■ Data for processing ■
******

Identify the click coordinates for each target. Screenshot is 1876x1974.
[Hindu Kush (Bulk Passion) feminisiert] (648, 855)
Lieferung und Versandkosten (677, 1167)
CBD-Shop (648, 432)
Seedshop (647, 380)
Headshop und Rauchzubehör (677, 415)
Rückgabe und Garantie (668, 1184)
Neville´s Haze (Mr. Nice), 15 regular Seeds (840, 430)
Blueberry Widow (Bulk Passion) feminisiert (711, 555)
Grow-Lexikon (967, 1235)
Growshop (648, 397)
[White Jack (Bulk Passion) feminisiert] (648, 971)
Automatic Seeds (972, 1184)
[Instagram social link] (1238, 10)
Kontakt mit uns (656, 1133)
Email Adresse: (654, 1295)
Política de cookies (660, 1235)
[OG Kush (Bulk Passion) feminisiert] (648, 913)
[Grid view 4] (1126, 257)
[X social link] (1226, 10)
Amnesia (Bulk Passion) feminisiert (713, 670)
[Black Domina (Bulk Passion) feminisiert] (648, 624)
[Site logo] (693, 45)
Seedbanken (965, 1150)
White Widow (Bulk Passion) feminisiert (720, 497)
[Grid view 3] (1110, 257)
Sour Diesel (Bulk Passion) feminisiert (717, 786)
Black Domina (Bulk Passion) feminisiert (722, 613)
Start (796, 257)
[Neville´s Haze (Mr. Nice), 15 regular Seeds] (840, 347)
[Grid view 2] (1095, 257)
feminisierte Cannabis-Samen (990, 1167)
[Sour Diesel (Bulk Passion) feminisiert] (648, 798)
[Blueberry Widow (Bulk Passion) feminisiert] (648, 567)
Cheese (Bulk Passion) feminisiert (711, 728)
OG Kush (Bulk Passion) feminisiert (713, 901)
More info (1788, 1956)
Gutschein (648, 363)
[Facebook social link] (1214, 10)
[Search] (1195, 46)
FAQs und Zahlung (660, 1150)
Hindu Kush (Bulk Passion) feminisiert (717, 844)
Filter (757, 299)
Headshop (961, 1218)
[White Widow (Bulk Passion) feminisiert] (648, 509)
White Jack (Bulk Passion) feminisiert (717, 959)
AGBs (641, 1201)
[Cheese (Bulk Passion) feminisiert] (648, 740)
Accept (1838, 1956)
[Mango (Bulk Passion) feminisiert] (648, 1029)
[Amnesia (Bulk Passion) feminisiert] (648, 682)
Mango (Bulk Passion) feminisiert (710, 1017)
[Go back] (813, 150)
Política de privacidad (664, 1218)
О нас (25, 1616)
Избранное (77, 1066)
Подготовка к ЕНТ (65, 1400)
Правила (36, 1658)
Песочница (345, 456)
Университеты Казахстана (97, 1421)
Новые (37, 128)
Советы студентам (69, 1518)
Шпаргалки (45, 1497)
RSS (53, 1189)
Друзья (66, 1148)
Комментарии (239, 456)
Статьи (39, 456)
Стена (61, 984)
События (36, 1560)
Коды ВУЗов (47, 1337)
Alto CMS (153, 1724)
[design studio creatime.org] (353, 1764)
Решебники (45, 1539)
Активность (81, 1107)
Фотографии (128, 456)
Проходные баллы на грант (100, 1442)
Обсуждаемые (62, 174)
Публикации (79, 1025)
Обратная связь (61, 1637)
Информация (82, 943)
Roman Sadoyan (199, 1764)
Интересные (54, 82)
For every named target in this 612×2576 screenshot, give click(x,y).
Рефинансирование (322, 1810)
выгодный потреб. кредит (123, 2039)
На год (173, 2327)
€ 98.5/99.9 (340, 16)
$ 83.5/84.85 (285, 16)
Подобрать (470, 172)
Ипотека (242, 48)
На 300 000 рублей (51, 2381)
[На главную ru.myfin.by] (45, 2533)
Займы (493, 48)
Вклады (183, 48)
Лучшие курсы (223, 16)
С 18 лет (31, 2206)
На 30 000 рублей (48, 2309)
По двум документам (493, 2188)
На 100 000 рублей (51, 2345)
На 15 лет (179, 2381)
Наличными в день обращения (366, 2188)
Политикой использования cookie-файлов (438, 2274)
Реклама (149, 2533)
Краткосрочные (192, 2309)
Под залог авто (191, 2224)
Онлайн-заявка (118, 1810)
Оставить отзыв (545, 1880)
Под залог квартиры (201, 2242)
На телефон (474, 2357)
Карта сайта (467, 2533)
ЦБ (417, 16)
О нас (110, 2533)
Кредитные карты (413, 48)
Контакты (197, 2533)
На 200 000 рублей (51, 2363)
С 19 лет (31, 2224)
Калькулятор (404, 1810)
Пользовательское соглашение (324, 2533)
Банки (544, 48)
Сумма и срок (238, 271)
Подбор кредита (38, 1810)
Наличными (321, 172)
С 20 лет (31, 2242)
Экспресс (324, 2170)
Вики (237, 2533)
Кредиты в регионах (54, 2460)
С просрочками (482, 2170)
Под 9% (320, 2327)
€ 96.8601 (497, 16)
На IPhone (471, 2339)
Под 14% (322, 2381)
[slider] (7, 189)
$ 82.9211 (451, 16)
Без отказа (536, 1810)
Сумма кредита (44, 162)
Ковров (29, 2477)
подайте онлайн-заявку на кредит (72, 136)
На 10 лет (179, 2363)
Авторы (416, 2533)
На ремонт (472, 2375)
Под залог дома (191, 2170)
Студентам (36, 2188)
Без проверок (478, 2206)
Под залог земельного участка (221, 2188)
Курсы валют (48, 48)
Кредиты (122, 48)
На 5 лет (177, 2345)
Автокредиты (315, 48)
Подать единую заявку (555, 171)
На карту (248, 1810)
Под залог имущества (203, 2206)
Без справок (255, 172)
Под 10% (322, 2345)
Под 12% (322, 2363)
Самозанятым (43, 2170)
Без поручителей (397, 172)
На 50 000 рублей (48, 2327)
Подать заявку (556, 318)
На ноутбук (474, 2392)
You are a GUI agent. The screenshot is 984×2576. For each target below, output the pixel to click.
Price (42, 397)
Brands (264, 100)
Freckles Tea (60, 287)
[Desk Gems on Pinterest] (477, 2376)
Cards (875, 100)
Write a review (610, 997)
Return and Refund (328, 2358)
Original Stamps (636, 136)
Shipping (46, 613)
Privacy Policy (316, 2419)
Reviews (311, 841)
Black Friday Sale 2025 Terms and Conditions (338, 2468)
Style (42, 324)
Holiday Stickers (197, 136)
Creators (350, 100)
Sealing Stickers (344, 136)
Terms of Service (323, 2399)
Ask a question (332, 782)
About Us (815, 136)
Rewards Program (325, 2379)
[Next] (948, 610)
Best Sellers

******

■ Problem description ■
The material above should be retyped in full, exactly as given.

■ Response to this task ■
Identify the click coordinates for each target. Screenshot is 1876x1974.
[Hindu Kush (Bulk Passion) feminisiert] (648, 855)
Lieferung und Versandkosten (677, 1167)
CBD-Shop (648, 432)
Seedshop (647, 380)
Headshop und Rauchzubehör (677, 415)
Rückgabe und Garantie (668, 1184)
Neville´s Haze (Mr. Nice), 15 regular Seeds (840, 430)
Blueberry Widow (Bulk Passion) feminisiert (711, 555)
Grow-Lexikon (967, 1235)
Growshop (648, 397)
[White Jack (Bulk Passion) feminisiert] (648, 971)
Automatic Seeds (972, 1184)
[Instagram social link] (1238, 10)
Kontakt mit uns (656, 1133)
Email Adresse: (654, 1295)
Política de cookies (660, 1235)
[OG Kush (Bulk Passion) feminisiert] (648, 913)
[Grid view 4] (1126, 257)
[X social link] (1226, 10)
Amnesia (Bulk Passion) feminisiert (713, 670)
[Black Domina (Bulk Passion) feminisiert] (648, 624)
[Site logo] (693, 45)
Seedbanken (965, 1150)
White Widow (Bulk Passion) feminisiert (720, 497)
[Grid view 3] (1110, 257)
Sour Diesel (Bulk Passion) feminisiert (717, 786)
Black Domina (Bulk Passion) feminisiert (722, 613)
Start (796, 257)
[Neville´s Haze (Mr. Nice), 15 regular Seeds] (840, 347)
[Grid view 2] (1095, 257)
feminisierte Cannabis-Samen (990, 1167)
[Sour Diesel (Bulk Passion) feminisiert] (648, 798)
[Blueberry Widow (Bulk Passion) feminisiert] (648, 567)
Cheese (Bulk Passion) feminisiert (711, 728)
OG Kush (Bulk Passion) feminisiert (713, 901)
More info (1788, 1956)
Gutschein (648, 363)
[Facebook social link] (1214, 10)
[Search] (1195, 46)
FAQs und Zahlung (660, 1150)
Hindu Kush (Bulk Passion) feminisiert (717, 844)
Filter (757, 299)
Headshop (961, 1218)
[White Widow (Bulk Passion) feminisiert] (648, 509)
White Jack (Bulk Passion) feminisiert (717, 959)
AGBs (641, 1201)
[Cheese (Bulk Passion) feminisiert] (648, 740)
Accept (1838, 1956)
[Mango (Bulk Passion) feminisiert] (648, 1029)
[Amnesia (Bulk Passion) feminisiert] (648, 682)
Mango (Bulk Passion) feminisiert (710, 1017)
[Go back] (813, 150)
Política de privacidad (664, 1218)
О нас (25, 1616)
Избранное (77, 1066)
Подготовка к ЕНТ (65, 1400)
Правила (36, 1658)
Песочница (345, 456)
Университеты Казахстана (97, 1421)
Новые (37, 128)
Советы студентам (69, 1518)
Шпаргалки (45, 1497)
RSS (53, 1189)
Друзья (66, 1148)
Комментарии (239, 456)
Статьи (39, 456)
Стена (61, 984)
События (36, 1560)
Коды ВУЗов (47, 1337)
Alto CMS (153, 1724)
[design studio creatime.org] (353, 1764)
Решебники (45, 1539)
Активность (81, 1107)
Фотографии (128, 456)
Проходные баллы на грант (100, 1442)
Обсуждаемые (62, 174)
Публикации (79, 1025)
Обратная связь (61, 1637)
Информация (82, 943)
Roman Sadoyan (199, 1764)
Интересные (54, 82)
For every named target in this 612×2576 screenshot, give click(x,y).
Рефинансирование (322, 1810)
выгодный потреб. кредит (123, 2039)
На год (173, 2327)
€ 98.5/99.9 (340, 16)
$ 83.5/84.85 (285, 16)
Подобрать (470, 172)
Ипотека (242, 48)
На 300 000 рублей (51, 2381)
[На главную ru.myfin.by] (45, 2533)
Займы (493, 48)
Вклады (183, 48)
Лучшие курсы (223, 16)
С 18 лет (31, 2206)
На 30 000 рублей (48, 2309)
По двум документам (493, 2188)
На 100 000 рублей (51, 2345)
На 15 лет (179, 2381)
Наличными в день обращения (366, 2188)
Политикой использования cookie-файлов (438, 2274)
Реклама (149, 2533)
Краткосрочные (192, 2309)
Под залог авто (191, 2224)
Онлайн-заявка (118, 1810)
Оставить отзыв (545, 1880)
Под залог квартиры (201, 2242)
На телефон (474, 2357)
Карта сайта (467, 2533)
ЦБ (417, 16)
О нас (110, 2533)
Кредитные карты (413, 48)
Контакты (197, 2533)
На 200 000 рублей (51, 2363)
С 19 лет (31, 2224)
Калькулятор (404, 1810)
Пользовательское соглашение (324, 2533)
Банки (544, 48)
Сумма и срок (238, 271)
Подбор кредита (38, 1810)
Наличными (321, 172)
С 20 лет (31, 2242)
Экспресс (324, 2170)
Вики (237, 2533)
Кредиты в регионах (54, 2460)
С просрочками (482, 2170)
Под 9% (320, 2327)
€ 96.8601 (497, 16)
На IPhone (471, 2339)
Под 14% (322, 2381)
[slider] (7, 189)
$ 82.9211 (451, 16)
Без отказа (536, 1810)
Сумма кредита (44, 162)
Ковров (29, 2477)
подайте онлайн-заявку на кредит (72, 136)
На 10 лет (179, 2363)
Авторы (416, 2533)
На ремонт (472, 2375)
Под залог дома (191, 2170)
Студентам (36, 2188)
Без проверок (478, 2206)
Под залог земельного участка (221, 2188)
Курсы валют (48, 48)
Кредиты (122, 48)
На 5 лет (177, 2345)
Автокредиты (315, 48)
Подать единую заявку (555, 171)
На карту (248, 1810)
Под залог имущества (203, 2206)
Без справок (255, 172)
Под 10% (322, 2345)
Под 12% (322, 2363)
Самозанятым (43, 2170)
Без поручителей (397, 172)
На 50 000 рублей (48, 2327)
Подать заявку (556, 318)
На ноутбук (474, 2392)
You are a GUI agent. The screenshot is 984×2576. For each target below, output the pixel to click.
Price (42, 397)
Brands (264, 100)
Freckles Tea (60, 287)
[Desk Gems on Pinterest] (477, 2376)
Cards (875, 100)
Write a review (610, 997)
Return and Refund (328, 2358)
Original Stamps (636, 136)
Shipping (46, 613)
Privacy Policy (316, 2419)
Reviews (311, 841)
Black Friday Sale 2025 Terms and Conditions (338, 2468)
Style (42, 324)
Holiday Stickers (197, 136)
Creators (350, 100)
Sealing Stickers (344, 136)
Terms of Service (323, 2399)
Ask a question (332, 782)
About Us (815, 136)
Rewards Program (325, 2379)
[Next] (948, 610)
Best Sellers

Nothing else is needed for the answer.